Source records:
= = = = =

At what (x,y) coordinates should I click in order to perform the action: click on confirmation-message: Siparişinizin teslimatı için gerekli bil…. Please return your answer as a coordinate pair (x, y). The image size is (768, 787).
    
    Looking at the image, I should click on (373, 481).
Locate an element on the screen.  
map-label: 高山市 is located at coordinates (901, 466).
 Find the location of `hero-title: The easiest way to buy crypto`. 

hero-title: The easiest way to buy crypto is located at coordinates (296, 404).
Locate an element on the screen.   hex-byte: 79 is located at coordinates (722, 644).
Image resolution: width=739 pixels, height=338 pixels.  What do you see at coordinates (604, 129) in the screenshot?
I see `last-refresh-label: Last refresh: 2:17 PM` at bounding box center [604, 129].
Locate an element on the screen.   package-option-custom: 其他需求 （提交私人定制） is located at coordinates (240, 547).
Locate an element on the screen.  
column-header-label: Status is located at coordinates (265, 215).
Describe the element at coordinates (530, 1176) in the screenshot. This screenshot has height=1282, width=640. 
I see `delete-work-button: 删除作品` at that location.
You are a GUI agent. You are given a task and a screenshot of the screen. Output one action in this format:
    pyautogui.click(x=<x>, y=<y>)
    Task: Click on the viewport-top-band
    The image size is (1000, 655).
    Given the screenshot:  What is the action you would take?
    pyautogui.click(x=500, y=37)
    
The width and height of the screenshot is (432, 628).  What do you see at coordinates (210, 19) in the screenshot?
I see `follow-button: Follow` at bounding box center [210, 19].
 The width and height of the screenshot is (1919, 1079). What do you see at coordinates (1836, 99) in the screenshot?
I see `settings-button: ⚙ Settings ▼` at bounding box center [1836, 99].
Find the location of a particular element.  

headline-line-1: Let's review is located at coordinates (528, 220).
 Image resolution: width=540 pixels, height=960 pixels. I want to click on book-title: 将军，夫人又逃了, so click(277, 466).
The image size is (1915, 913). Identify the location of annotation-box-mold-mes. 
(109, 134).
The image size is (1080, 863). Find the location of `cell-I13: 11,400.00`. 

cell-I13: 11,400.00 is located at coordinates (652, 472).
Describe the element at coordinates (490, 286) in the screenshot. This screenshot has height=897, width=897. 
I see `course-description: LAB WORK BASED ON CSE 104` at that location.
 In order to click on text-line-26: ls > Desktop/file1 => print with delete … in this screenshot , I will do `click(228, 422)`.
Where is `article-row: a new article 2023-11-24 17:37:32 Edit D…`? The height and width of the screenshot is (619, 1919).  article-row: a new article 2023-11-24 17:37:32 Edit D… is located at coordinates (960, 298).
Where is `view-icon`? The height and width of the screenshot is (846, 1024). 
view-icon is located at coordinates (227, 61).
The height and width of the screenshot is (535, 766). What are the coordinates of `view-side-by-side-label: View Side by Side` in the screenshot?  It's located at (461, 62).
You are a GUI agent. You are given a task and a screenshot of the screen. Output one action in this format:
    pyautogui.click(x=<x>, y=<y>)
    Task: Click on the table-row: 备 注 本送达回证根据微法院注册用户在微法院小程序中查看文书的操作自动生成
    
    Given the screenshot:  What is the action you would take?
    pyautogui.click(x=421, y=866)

= = = = =

▶ [Task instructions]: Copy out each line of the listing above that contains the string "width". Case matters.

▶ [Answer section]:
Image resolution: width=739 pixels, height=338 pixels.  What do you see at coordinates (604, 129) in the screenshot?
Describe the element at coordinates (530, 1176) in the screenshot. This screenshot has height=1282, width=640. 
The width and height of the screenshot is (432, 628).  What do you see at coordinates (210, 19) in the screenshot?
 The width and height of the screenshot is (1919, 1079). What do you see at coordinates (1836, 99) in the screenshot?
 Image resolution: width=540 pixels, height=960 pixels. I want to click on book-title: 将军，夫人又逃了, so click(277, 466).
Describe the element at coordinates (490, 286) in the screenshot. This screenshot has height=897, width=897. 
Where is `article-row: a new article 2023-11-24 17:37:32 Edit D…`? The height and width of the screenshot is (619, 1919).  article-row: a new article 2023-11-24 17:37:32 Edit D… is located at coordinates (960, 298).
Where is `view-icon`? The height and width of the screenshot is (846, 1024). 
The height and width of the screenshot is (535, 766). What are the coordinates of `view-side-by-side-label: View Side by Side` in the screenshot?  It's located at (461, 62).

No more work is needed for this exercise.